Bengali (Bangla) is an abugida where a single perceived character can be several Unicode code points: a base consonant plus a vowel sign, or a conjunct built with the hasanta. Counting code points overcounts what a reader sees. This tool reports both the grapheme clusters (perceived characters) and the raw code points, plus UTF-8 bytes.
How it works
Grapheme clusters are counted with the browser’s Unicode segmentation
(Intl.Segmenter) when available, with a hasanta-aware fallback otherwise. The
fallback groups characters like this:
- A base letter or independent vowel starts a new cluster.
- Vowel signs (kar,
U+09BE–U+09CC), the hasanta (্,U+09CD), nukta, anusvara, visarga, and chandrabindu all attach to the current cluster. - After a hasanta, the next consonant joins the same cluster as a conjunct.

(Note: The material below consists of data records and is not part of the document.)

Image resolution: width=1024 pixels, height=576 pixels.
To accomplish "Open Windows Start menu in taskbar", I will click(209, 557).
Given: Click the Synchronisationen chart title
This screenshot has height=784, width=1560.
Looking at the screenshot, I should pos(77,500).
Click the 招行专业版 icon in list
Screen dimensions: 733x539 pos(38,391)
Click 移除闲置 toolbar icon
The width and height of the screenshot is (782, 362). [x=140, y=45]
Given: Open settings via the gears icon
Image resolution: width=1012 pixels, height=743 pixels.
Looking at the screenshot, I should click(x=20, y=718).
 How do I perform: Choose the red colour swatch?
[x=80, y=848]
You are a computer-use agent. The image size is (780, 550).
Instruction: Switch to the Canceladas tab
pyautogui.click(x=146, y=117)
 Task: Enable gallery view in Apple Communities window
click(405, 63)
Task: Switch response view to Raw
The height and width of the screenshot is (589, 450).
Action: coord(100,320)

Bytes are computed as the UTF-8 length, so you see the real on-the-wire size. Most Bengali code points occupy three bytes in UTF-8.
Example
The conjunct ক্ষ is written with three code points — ক, the hasanta ্, and
ষ — but is one grapheme cluster. So a word like ক্ষুদ্র reads as far fewer
characters than its code-point count suggests, and this tool reports the
reader’s count.
Notes
- Use the grapheme count for character limits in posts and headlines, the
code-point count for low-level processing, and the byte count for
VARCHARlimits and SMS planning. - The text in the box is never altered — the tool only measures it.